With the help of subtle verbal suppression, Roland Pollard dictates the distribution of roles at any time: he is the powerful director superstar (although self-pitying in the best “Fishing for Compliments” style), she is the writer who is completely inexperienced in the business. He lures her with private cinema visits to his latest film and invitations to popular VIP parties, and in return she writes about these same films. Instead of using this starting point to cleverly observe and, in the best case, even question the normal Hollywood madness, director and screenwriter Woody Allen simply cements common clichés of the dream factory and drags his limitlessly naive protagonist further and further into a swamp of mutual dependence. Elle Fanning’s Ashleigh is chased by one powerful filmmaker into the arms of the next, until at some point she finds herself half-naked in a superstar’s apartment in order to have sex with him – just prudish and reserved, now under the influence of alcohol. This character change is not only absolutely unbelievable in this short narrative time, it almost seems parodic in the context of this almost brazen plot about a woman who inevitably cannot escape the beautiful eyes of successful men, no matter how smart and clever she is initially introduced . By the way, “A rainy Day in New York” seems in many places like a kind of “Now more than ever!” comment from Allen on the accusations that were made to him again and again during his career. And no matter whether intentional or not: the end result is questionable in any case.

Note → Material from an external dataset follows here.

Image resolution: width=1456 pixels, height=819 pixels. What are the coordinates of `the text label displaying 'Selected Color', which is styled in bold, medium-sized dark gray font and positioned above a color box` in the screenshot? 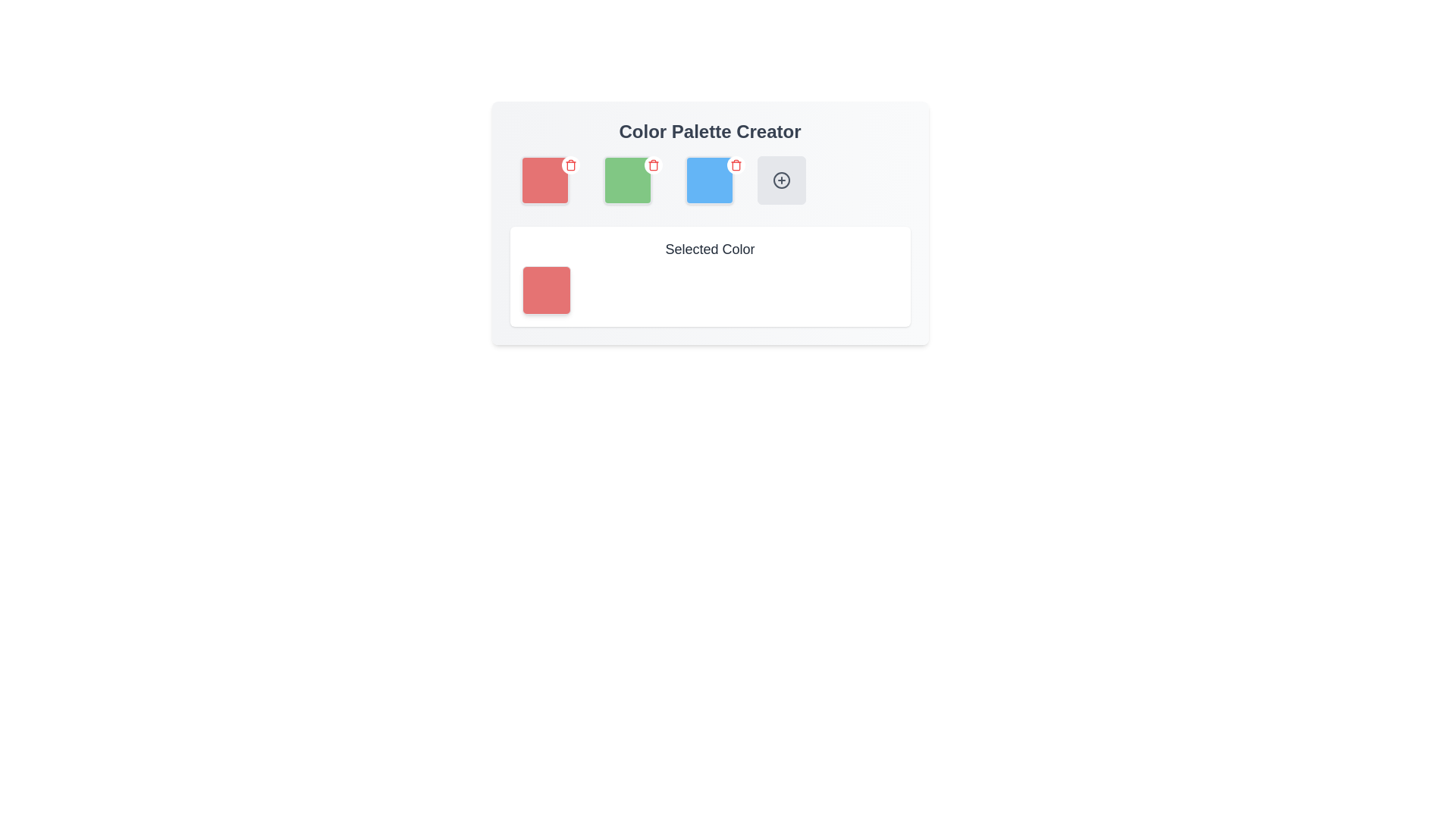 It's located at (709, 248).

Also due to Elle Fanning’s acting, which repeatedly crosses the boundaries of overacting and makes the character of Ashleigh particularly extremely annoying (“The Neon Demon”) puts everything about her and her involvement in the Hollywood scene clearly at the center of “A Rainy Day in New York”. With the storyline surrounding Ashleigh’s friend Gatsby, which was later downgraded to a subplot, Woody Allen was able to temporarily regain a bit of his old class. When the young man, left to his own devices in the absence of his girlfriend, strolls through rainy New York, meets up with a good friend, runs into old acquaintances by chance and stops by to visit his father and his new partner and his mother ( a late conversation between Gatsby and his mum is clearly the best scene in the film), everyone manages to make nice detailed observations every now and then in these short conversations. This is particularly true of the relationship between Gatsby and Chan. Timothée Chalamet (“Beautiful Boy”) and Selena Gomez (“The Dead Don’t Die”) harmonize excellently as a maybe-maybe-or-not couple, among whom not everything that needs to be said has been said, and give “A rainy Day in New York” the lightness of classic Woody Allen for at least a few scenes. Romance films. But in the end the story relies too much on its steamy Hollywood maiden in the arms of aging film stars – releasing this film in 2019 is at least brave if not completely inappropriate.

Conclusion: Regardless of whether Woody Allen intended “A Rainy Day in New York” to be a cinematic all-round blow to his critics, or whether it just looks damn clear that way: no one needed this film in this form.

“A rainy Day in New York” can be seen in USA cinemas from December 5th.